The last two weeks of April end in a strong bearish trend for most commodities. Thus, this week, energy prices, precious and industrial metals, as well as most agricultural commodities have generally fallen on a weekly basis. In the trading world, the English phrase ‘don’t try to catch a falling knife‘ is often used in such situations. This phrase can best be translated in our context as ‘wait for the price to fall before buying.’

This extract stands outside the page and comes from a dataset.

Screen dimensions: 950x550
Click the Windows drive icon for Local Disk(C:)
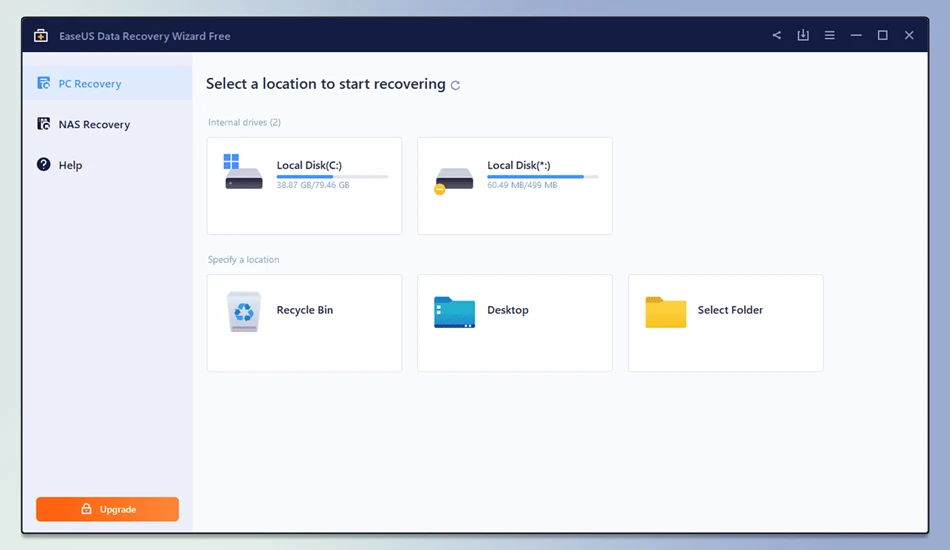coord(244,171)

A falling knife can bounce back quickly – in what is known as a striking saw – or a security can lose all its value, as in the case of bankruptcy. Markets are looking for a signal that will turn the trend on the exchanges, and that could be something like a change in monetary policy, geopolitics, China, or some new ‘black swan.’

Mixed Month

At the beginning of the new week, the dollar index (DXY), which shows the value of the dollar against the other six major world currencies, is currently above 101 points. The S&P 500 index is in an upward trend on a weekly basis, currently above the level of 4100 points, while the fear index VIX is in the opposite weekly trend, currently below 17. The Goldman Sachs Commodity Index (GSCI) starts the week in decline, slightly below the level of 560 points, while the Bloomberg Commodity Index (BCI) is also in a downward trend and starts the week below 104 points.

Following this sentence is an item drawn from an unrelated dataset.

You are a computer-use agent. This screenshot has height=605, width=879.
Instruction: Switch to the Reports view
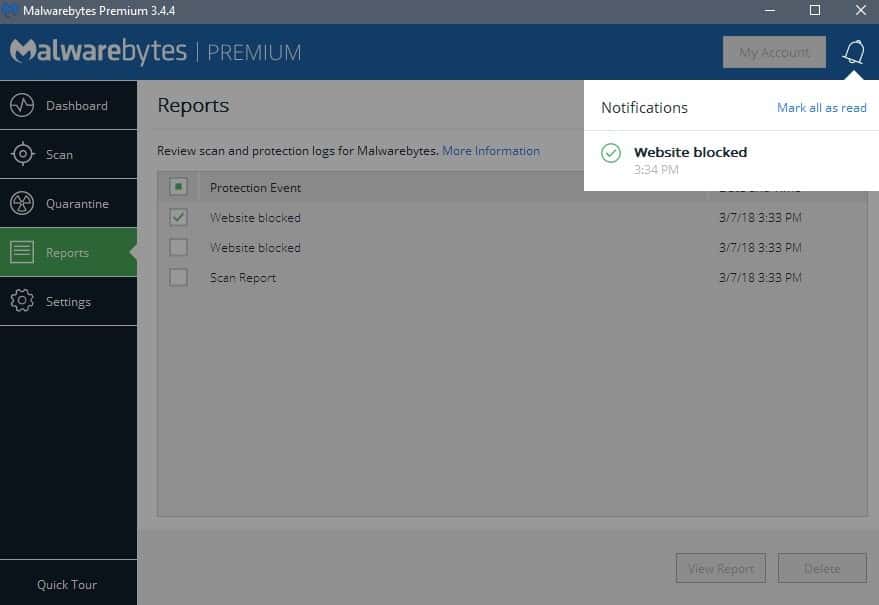pos(68,252)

Overall, April has been a mixed month for commodity markets, where some commodities have achieved double-digit percentage growth, while others have fallen. Hogs, sugar, and coffee stand out as commodities with the highest price growth for the month, while prices of oats, wheat, and corn have fallen the most for the month.

Looking ahead, commodity traders will focus the market in the coming month on weather conditions, central bank decisions, Chinese demand, tensions between Russia and Ukraine, and South American export prices of agricultural commodities.

Flight to Safety?

Another interesting week lies ahead, with an emphasis on macroeconomics, which will certainly impact the movement of commodity prices. On Wednesday, we await the decision of the American FED on further interest rate hikes. Expectations are for an increase of 25 basis points, but this could also be the last interest rate hike for some time. Or will the FED risk everything just to bring inflation down to the targeted 2 percent?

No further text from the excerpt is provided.